- _Task_
Quote the records word for word, from the line containing "Open LaPanDula player profile" through the line containing "click(x=54, y=70)", and leave the pictures out of your answer.

- _Raw data_

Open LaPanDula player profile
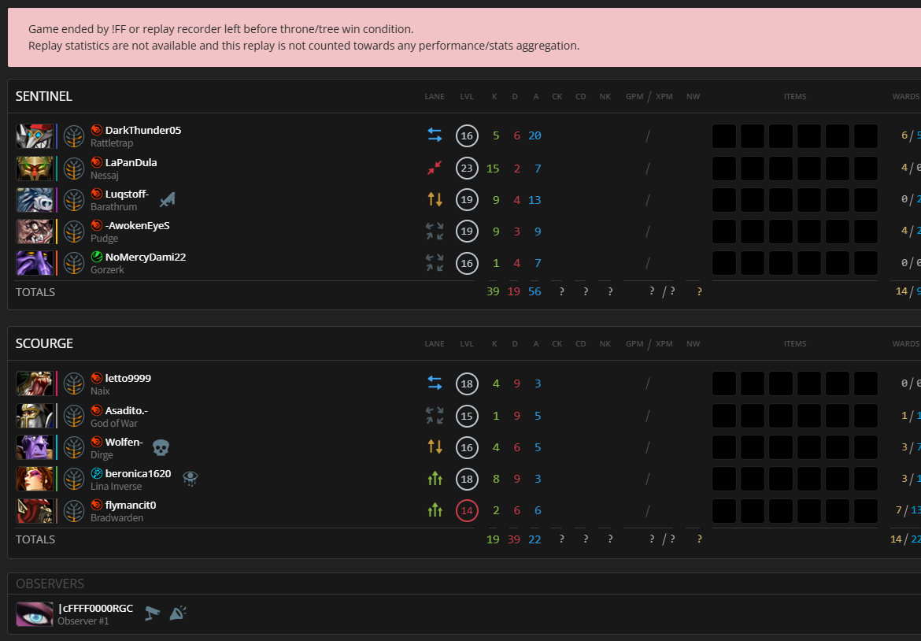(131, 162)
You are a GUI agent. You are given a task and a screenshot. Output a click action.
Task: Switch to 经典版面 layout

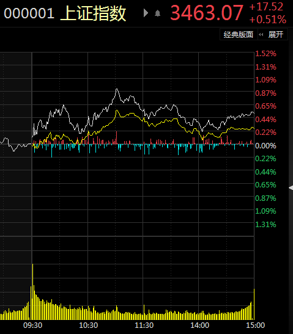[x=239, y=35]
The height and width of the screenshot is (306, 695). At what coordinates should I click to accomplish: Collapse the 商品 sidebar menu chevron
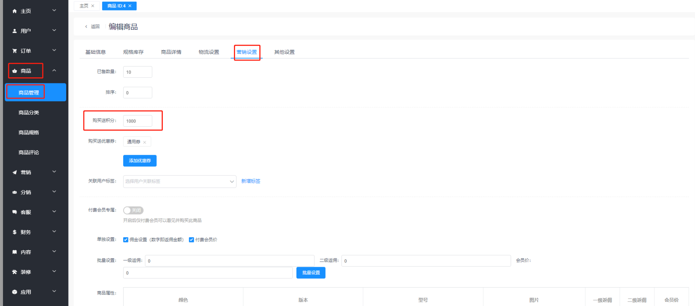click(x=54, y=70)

==

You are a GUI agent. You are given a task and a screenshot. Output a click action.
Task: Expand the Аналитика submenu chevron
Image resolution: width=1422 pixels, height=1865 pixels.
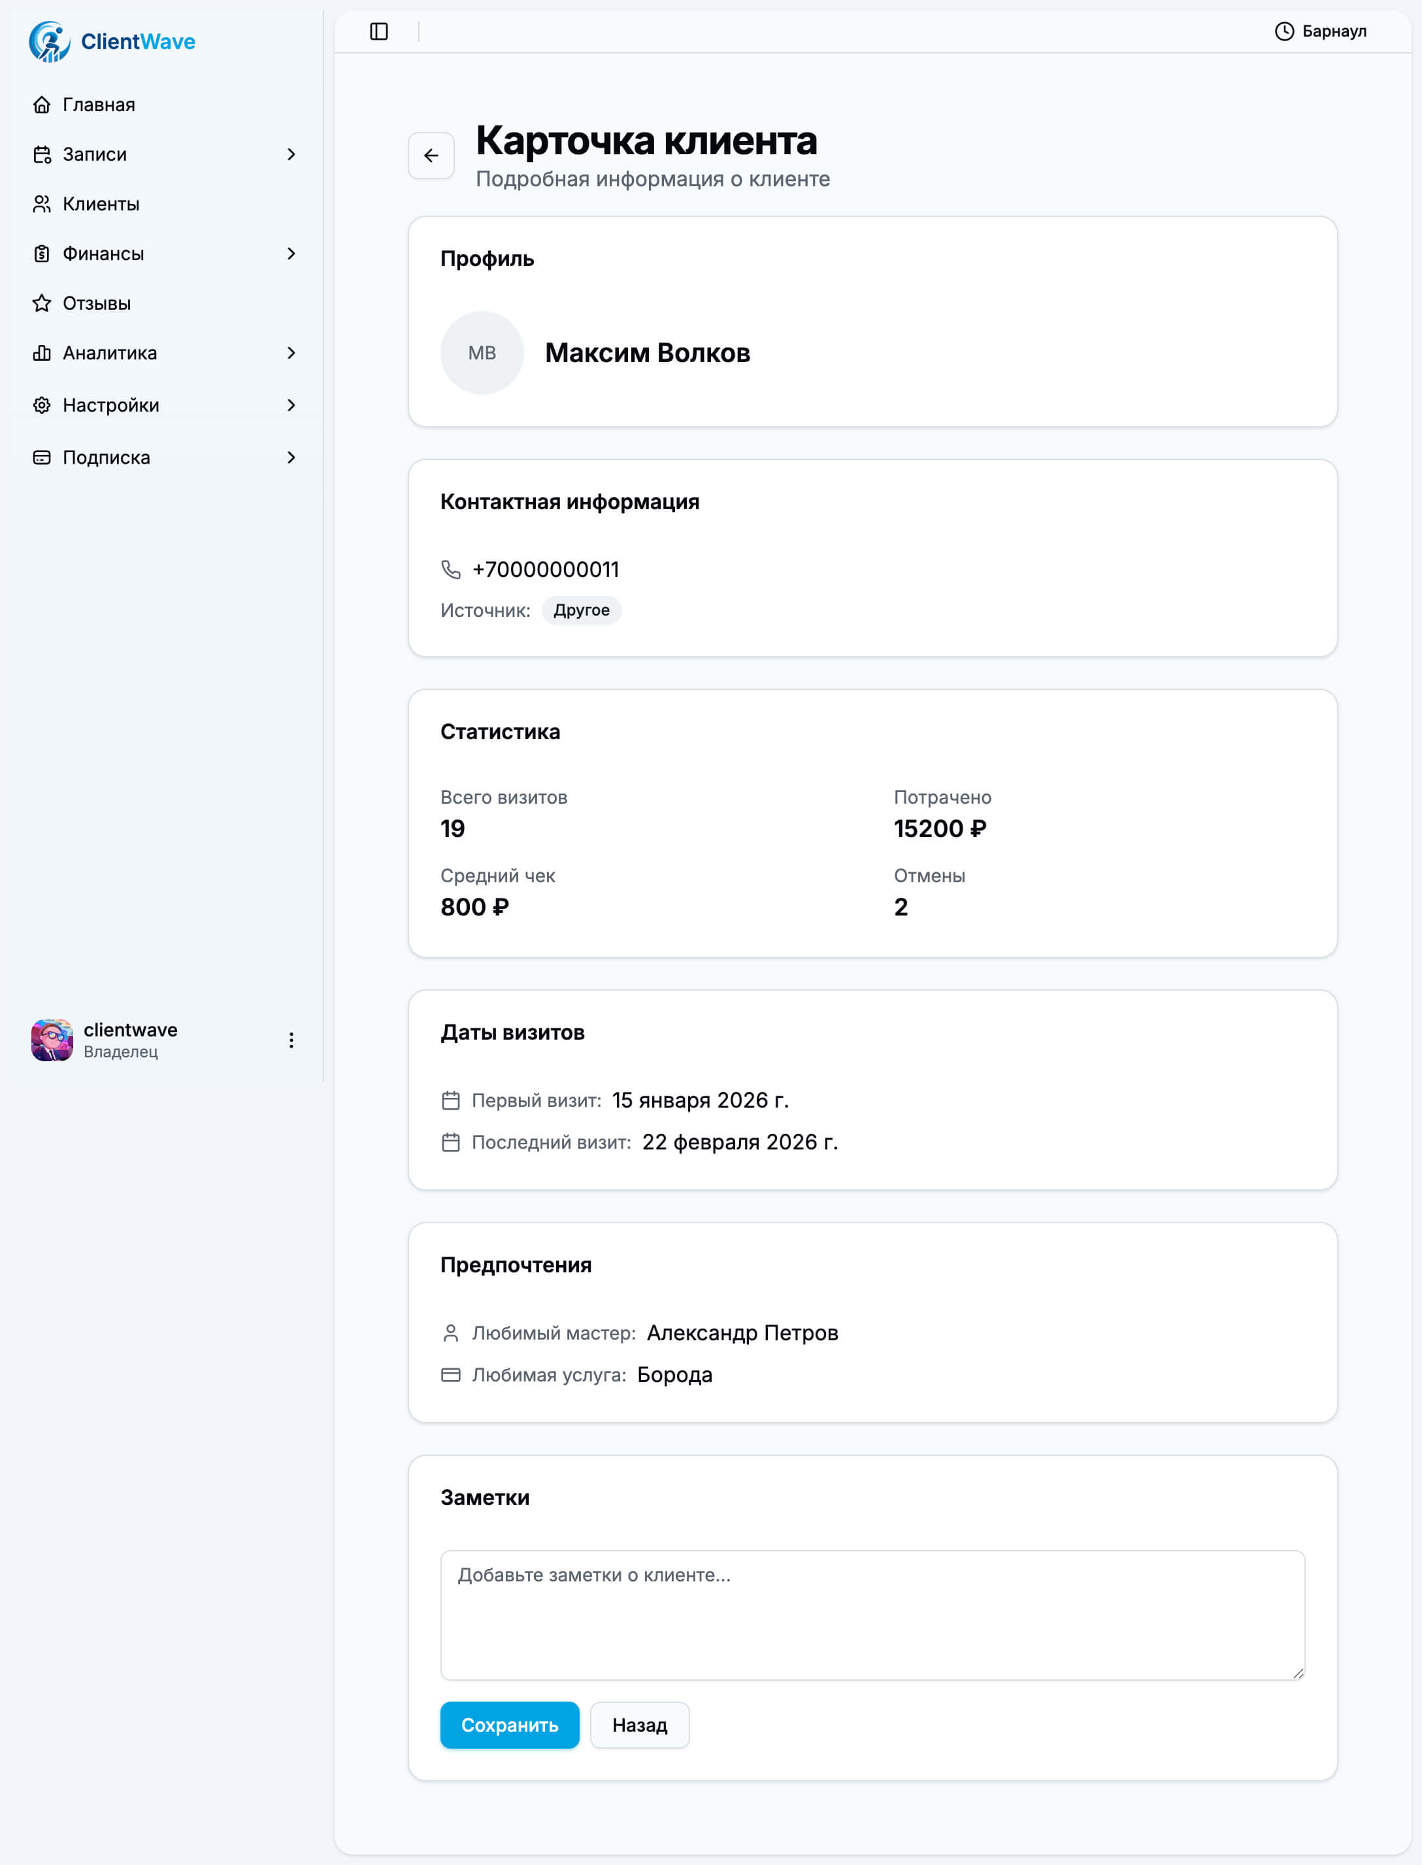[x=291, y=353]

- _Correct output_
Open LaPanDula player profile
(131, 162)
You are a GUI agent. You are given a task and a screenshot. Output a click action.
Task: Switch to 经典版面 layout

[x=239, y=35]
The height and width of the screenshot is (306, 695). At what coordinates should I click to accomplish: Collapse the 商品 sidebar menu chevron
click(x=54, y=70)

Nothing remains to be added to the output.